Korona büyük bir problem ama ondan daha büyük bir iklim değişikliği. Esas bizim temel derdimiz iklim değişikliği olmalı. Bundan sonra etkilerini çok daha ciddi boyutlarda göreceğiz.

Tarım sektöründe uzun vadeli planlar yapabiliyor muyuz?

Biz uzun vadeli plan yapmamanın sonuçlarını yaşayacağız. Sadece tarım sektörünün değil, biz hemen hemen her sektörde kısa vadeli yaşıyoruz. O kadar fazla problemi çözmekle hayatımız geçiyor ki biz planlayamıyoruz. Devlet bunu uzun vadeli planlayamıyor. Devlet de günlük yaşıyor aslında. Almanya ve İngiltere uzun vadeli planlar yapıyor mesela ama biz Türkiye'de 2020 yılının Eylül, Ekim ayını bile göremiyoruz. Uzun dönemli planlara dönmediğimiz sürece hep bu kısır döngüde kalıyoruz.

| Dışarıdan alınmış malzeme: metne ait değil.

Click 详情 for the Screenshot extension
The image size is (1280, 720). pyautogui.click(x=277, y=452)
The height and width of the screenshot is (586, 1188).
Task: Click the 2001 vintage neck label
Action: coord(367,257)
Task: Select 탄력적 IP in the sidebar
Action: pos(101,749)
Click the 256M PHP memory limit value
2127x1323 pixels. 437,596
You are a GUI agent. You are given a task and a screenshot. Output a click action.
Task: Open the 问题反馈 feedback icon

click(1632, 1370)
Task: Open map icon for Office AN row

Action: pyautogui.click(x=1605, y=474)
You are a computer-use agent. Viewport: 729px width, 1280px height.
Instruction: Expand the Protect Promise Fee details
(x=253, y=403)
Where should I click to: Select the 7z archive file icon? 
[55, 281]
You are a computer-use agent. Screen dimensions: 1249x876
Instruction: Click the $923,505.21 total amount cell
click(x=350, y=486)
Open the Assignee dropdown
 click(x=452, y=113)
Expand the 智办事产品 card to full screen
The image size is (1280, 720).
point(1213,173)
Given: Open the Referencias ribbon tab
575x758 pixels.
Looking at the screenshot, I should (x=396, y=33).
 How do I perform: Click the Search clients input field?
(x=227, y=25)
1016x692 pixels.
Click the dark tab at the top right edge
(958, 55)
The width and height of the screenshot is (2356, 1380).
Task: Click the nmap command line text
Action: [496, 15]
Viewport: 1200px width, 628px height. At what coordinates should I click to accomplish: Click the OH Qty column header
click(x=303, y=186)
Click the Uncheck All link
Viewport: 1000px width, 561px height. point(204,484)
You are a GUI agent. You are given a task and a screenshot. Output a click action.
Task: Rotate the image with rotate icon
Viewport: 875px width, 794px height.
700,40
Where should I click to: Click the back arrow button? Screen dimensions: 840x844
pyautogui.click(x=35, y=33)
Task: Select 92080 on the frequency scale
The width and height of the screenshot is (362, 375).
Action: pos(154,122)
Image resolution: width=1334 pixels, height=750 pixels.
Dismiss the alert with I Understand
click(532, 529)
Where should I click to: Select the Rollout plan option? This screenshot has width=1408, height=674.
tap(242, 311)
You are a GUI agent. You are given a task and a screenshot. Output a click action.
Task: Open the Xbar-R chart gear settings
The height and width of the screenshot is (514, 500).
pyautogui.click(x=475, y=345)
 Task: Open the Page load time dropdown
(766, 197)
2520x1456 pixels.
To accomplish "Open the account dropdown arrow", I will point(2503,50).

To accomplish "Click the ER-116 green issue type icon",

Salgın sürecinin daha da uzaması ne gibi sıkıntılara yol açar? Üreticilerin dayanma gücü var mı?

Biz birçok üründe dışa bağımlı değiliz. Üretim tarafında önemli bir aksaklık olmazsa çok ciddi etkileri olmaz. Yakın dönemde bizi bekleyen çok ciddi tehlike yok ama çözülmesi gereken problemler var. Mesela işçi tarafından bahsettim. Yeteri kadar işçimiz olacak mı? O insanların sağlık durumu ne olacak? Tarlada bazı ürünler kaldı. Çiftçinin bir yerde canına tak edebilir. Üretmezse gıdada sıkıntı yaşayabiliriz. Fiyatlar çok ciddi şekilde yükselmiş durumda. Döviz kurlarını görüyoruz zaten çok kırılgan bir yapıya sahip. Petrol fiyatındaki düşüşü çiftçi yaşamıyor. Hala yüksek maliyetle alıyor.